Esebian September 28, 2014 at 11:00 am

Except the part of “we” that are poor.

That part of “we” that’s already surpassed super-majority and grows by the second.

TRX September 28, 2014 at 12:29 pm

“Yes, but the technology is getting better rapidly, and soon you will be able to download a file and print an AK-47, an iPhone, or a flying car!”

There’s not much use trying to explain to people why that’s never going to work. They just don’t want to hear.

In one of his autobiographies, Richard Feynman talked about being called to the Pentagon and being offered the leadership of a new, mini-Manhattan Project being formed by the US Army Tank Command. The Army was trying to reduce the vulnerability of its fuel supply chains; WWII had seen them shipping fuel halfway around the world from the well to the combat zone. They’d successfully interdicted much of the German and Japanese fuel supplies, and they didn’t want anyone else doing it to them in the future.

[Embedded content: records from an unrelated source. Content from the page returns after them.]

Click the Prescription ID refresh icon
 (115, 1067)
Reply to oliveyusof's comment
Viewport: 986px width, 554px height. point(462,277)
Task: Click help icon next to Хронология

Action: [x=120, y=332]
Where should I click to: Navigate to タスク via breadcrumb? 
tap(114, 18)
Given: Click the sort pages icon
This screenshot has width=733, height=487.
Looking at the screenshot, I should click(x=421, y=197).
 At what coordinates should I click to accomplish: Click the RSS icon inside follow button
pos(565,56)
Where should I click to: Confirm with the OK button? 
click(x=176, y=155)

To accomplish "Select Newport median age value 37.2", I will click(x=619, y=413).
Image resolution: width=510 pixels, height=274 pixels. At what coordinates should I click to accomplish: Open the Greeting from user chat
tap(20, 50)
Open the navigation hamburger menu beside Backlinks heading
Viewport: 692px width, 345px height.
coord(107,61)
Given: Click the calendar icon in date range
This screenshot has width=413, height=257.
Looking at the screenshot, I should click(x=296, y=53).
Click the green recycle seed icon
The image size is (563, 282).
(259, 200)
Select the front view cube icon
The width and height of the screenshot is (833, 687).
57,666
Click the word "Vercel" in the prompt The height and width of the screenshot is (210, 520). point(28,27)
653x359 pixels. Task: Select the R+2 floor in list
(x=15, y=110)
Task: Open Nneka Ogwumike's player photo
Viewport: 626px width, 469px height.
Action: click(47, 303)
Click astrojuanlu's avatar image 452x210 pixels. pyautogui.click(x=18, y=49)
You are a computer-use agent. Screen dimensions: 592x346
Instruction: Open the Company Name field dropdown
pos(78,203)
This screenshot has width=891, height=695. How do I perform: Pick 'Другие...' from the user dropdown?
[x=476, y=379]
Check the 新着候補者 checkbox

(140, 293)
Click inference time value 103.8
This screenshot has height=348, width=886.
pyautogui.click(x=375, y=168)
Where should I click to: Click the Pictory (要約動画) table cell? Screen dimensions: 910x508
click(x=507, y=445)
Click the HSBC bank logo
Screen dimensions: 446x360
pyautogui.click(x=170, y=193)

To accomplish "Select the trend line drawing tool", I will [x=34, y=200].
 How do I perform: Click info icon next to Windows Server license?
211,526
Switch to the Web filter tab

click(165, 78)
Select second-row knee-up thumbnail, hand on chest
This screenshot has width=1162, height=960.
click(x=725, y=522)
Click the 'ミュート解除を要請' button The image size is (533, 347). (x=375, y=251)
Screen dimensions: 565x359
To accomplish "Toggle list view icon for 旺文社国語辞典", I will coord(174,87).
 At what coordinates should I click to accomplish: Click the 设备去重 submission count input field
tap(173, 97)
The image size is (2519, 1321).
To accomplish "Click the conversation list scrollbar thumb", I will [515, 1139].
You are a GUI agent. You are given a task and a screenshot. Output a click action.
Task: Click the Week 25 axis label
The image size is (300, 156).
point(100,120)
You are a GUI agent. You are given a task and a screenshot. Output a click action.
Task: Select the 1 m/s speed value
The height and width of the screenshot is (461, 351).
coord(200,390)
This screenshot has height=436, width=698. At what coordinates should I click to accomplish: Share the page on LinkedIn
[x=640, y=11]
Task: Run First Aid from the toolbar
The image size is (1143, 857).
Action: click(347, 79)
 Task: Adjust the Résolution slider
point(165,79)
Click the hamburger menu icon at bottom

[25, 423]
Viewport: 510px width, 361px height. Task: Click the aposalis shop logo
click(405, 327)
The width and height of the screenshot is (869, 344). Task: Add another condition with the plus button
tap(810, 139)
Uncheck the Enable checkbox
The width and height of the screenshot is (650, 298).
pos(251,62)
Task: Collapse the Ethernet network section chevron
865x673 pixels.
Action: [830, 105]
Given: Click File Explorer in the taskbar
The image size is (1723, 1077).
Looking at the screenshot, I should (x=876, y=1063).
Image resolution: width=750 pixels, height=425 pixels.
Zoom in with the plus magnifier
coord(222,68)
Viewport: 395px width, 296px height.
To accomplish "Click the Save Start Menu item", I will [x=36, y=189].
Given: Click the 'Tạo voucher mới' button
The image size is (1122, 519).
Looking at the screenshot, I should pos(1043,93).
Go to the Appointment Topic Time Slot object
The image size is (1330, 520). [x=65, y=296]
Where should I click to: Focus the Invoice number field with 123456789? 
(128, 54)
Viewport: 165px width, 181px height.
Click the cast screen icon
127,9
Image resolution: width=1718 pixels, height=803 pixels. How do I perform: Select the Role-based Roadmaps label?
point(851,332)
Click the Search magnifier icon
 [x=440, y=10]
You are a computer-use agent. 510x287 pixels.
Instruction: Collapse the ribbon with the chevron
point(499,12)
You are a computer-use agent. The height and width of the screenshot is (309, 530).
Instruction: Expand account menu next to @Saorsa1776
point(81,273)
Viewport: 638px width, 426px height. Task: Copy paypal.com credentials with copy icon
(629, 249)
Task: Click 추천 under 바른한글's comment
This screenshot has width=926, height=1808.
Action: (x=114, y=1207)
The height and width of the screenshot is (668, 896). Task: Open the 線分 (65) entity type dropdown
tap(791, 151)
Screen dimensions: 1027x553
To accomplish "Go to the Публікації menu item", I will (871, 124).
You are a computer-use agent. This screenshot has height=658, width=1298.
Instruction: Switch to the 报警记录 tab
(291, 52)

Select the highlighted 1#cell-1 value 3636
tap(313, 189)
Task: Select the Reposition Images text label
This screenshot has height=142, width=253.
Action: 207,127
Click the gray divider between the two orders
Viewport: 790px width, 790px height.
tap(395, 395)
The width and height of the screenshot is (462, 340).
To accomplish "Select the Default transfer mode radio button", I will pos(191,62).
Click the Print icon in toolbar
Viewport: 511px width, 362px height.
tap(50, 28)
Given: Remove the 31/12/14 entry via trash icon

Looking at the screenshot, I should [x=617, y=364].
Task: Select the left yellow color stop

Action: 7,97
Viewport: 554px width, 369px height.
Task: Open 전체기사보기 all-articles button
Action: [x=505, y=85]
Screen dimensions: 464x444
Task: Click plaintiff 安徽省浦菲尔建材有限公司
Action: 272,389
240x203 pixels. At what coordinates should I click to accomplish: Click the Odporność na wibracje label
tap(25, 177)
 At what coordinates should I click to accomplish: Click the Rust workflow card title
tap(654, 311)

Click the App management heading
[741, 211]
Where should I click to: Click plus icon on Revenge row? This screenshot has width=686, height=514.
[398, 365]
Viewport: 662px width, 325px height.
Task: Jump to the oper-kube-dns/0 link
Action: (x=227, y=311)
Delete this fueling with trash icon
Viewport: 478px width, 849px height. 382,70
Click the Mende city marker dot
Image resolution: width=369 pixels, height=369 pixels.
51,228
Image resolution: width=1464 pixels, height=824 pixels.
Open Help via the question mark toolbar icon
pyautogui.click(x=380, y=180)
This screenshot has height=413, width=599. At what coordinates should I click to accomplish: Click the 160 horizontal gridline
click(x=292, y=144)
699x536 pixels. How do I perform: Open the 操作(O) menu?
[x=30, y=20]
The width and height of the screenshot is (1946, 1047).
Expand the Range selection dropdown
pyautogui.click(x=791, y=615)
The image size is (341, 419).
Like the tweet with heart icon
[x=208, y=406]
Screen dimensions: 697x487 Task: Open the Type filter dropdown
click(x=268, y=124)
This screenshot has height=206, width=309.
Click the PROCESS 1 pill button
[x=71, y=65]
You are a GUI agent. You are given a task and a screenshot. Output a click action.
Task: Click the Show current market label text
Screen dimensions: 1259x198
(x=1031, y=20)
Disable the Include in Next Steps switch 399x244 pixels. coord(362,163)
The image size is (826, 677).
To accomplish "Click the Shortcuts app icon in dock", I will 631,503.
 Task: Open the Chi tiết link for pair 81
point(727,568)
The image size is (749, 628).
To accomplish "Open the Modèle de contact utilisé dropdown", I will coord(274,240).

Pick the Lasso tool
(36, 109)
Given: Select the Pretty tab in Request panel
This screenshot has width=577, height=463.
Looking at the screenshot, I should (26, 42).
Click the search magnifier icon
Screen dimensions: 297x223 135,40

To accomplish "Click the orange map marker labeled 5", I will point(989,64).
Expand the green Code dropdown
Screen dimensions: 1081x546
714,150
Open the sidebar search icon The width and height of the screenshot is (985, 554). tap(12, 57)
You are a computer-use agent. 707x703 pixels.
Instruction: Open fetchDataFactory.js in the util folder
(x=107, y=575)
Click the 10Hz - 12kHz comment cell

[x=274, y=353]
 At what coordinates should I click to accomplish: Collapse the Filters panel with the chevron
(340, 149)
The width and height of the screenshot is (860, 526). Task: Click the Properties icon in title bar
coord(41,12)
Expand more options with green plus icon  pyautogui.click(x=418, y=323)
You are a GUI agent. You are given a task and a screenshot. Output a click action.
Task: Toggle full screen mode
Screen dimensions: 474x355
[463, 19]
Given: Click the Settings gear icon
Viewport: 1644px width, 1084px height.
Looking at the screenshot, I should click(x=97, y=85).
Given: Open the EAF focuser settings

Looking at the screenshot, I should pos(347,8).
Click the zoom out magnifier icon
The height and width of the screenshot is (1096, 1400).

The generals figured if exotic radioactive metals could be made to explode, it was only reasonable that dirt could be made to burn. So instead of shipping fuel from Oklahoma to Europe, you’d just hand a grunt a shovel and tell him to “fill ‘er up!” And they were prepared to throw a whole bunch of money at it to make it happen.

These weren’t stupid or ignorant men, but they simply had no understanding of what they were asking for. Feynman realized that explaining why it wouldn’t work would probably be futile, and declined.

That’s the sort of conceptual gap the 3D printer people have. They can’t see the difference between laser sintering a metallic powder and running strings of ABS or PLA plastic… but the technology will improve!

The main attraction is the idea they can buy a magic box, download a file from the internet, and the magic cornucopia machine will make them whatever they want. Which will work, for certain minor and specific definitions of “work”.

Like Density Duck said, the 3-D printed “AR-15” is just the plastic bracket that holds various subassemblies togather. Over on weaponeer.com, a forum member made an AR lower out of a pine board from the hardware store.

Back a few years ago there was a breathless media splash about a group that had invented a bicycle made entirely of bamboo, and how it was going to revolutionize transportation on poor countries. I probably checked two dozen web sites; all ran the story verbatim. Someone had stuck some lengths of bamboo into metal brackets using epoxy glue. The wires, wheels, forks, handlebars, brakes, sprockets, chain, etc. were all standard bicycle parts. I guess they came from the ball-bearing bush and the tire vine. In fact, people had made bamboo bicycle frames decades earlier, before moving on to synthetic composites.

On the bookshelf across the room, I have steam engineering books from the early 1800s to the early 1960s. I’m not a steam expert, but I can fake it if I have to. And that’s why I could never read “steampunk.” Clarke said “any sufficiently advanced technology is indistinguishable from magic.” No, your steam-powered Victorian mecha-warriors aren’t going to leap tall buildings in a single bound, and there aren’t going to be any steam-powered flying cars with Babbage autopilots…

Paul Cooper September 28, 2014 at 2:22 pm

Interesting car, but I’m a little cloudy on why that chose that name.